▸ **Problem description**
Extend the excerpt below about measuring differences between men and women, continuing on from its final sentence.

▸ **Source excerpt**
These two statements sound like rhetorical opposites, but in fact both are true.

(Says me. I can’t prove this, but I bet that taking everything into consideration, divisions between men & women are greater than those between liberals & conservatives, blacks & non-blacks, tall & short, sick & well, D&D players and people who get laid, etc.)

Let me show how both statements can logically live together harmoniously.

Just like how most men are slower than female Olympians, but at the same time the average man is faster than the average woman.

NB: Not real data.

Thanks to Stats in the Wild, here’s some real data on the ages of Olympians that makes the point:

### Measurement

Even when differences are statistically significant enough to draw conclusions (such as: “boys sprint faster than girls”), the magnitude may be really small so that the difference, while indisputable, is also unimportant. (“Statistical significance” is a confusing term in this respect.)

▸ **Provided information**
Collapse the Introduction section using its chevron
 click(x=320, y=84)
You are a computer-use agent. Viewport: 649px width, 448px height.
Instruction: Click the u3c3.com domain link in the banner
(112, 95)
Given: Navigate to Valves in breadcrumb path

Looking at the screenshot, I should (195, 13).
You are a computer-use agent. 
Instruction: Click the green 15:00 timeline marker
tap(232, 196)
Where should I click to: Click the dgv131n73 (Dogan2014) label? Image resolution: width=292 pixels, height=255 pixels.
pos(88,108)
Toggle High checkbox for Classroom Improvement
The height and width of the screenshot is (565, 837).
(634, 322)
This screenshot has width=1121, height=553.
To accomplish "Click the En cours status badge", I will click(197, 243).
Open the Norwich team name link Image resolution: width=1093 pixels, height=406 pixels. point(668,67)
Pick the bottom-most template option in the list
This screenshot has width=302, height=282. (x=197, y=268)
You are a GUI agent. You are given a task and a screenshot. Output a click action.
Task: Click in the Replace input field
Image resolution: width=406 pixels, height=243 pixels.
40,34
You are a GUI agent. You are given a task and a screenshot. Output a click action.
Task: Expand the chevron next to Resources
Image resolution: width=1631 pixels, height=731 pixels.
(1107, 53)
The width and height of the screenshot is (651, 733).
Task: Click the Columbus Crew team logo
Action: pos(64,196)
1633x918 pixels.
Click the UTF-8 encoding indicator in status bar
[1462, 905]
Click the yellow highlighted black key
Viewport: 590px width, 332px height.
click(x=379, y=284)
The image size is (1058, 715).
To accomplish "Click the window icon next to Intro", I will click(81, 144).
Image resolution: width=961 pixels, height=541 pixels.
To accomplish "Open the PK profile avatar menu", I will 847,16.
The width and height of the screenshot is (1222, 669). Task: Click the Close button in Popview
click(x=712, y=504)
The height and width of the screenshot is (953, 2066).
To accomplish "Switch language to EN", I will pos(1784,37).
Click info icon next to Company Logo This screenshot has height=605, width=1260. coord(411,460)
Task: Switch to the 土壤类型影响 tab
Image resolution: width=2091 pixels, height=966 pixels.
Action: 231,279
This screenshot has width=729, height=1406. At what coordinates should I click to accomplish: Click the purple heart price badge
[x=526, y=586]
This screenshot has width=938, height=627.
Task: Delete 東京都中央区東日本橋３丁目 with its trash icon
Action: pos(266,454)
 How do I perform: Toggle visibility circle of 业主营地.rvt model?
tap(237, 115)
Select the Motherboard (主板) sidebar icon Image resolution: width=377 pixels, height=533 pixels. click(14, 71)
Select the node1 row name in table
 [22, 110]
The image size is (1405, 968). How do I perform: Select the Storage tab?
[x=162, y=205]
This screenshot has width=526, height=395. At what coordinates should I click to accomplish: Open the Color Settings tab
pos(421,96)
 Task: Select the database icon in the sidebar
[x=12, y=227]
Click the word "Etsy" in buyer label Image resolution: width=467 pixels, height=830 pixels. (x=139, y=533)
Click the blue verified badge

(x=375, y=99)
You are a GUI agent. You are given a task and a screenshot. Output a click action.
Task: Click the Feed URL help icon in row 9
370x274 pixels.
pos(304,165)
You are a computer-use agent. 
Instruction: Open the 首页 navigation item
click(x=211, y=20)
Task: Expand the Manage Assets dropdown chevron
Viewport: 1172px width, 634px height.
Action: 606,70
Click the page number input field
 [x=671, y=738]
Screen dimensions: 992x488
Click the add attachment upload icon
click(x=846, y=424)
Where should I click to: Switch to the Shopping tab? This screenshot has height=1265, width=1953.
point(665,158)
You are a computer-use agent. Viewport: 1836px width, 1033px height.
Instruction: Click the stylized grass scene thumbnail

▸ **The reply**
Consider that there are many ways you could measure differences among people. Here are some that come up frequently in the gender wars:

• height, weight, curvature, angle of femur
• IQ, SAT scores, reading tests
• speed, throwing distance, fine motor skills
• communication skills, emotional intelligence
• went to college, profession is engineer
• finding things in the refrigerator, ability to focus, ability to multitask

There are many ways to measure each of these. For example, does "speed" mean in the 100m dash, 200m dash, marathon, trail running, bike race, or triathlon? While the answers wouldn’t be independent, they wouldn’t be one-to-one either.

### A billion points in a million-dimensional space

Now you are faced with 6.7 billion points in an N-dimensional space, where N is the number of things you could measure. Let’s say like a billion points in a million-dimensional space. (Some dimensions may be collinear.)

On the one hand, there are always lots of pink and blue dots mixing in with each other (e.g. men who sew better than most women)‒and directly from Ivy’s point, the distance among pinks (variation among men) is greater than the distance from the pink centroid to the blue centroid (variation between men and women).

At the same time, though, if you had to choose just one factor by which to color these dots and get maximal classification power, it would have to be gender.

In other words, gender differences may generate a maximally separating hyperplane, but Euclidean distances between differently-gendered points are often small, and Euclidean distances between same-gendered points are often large.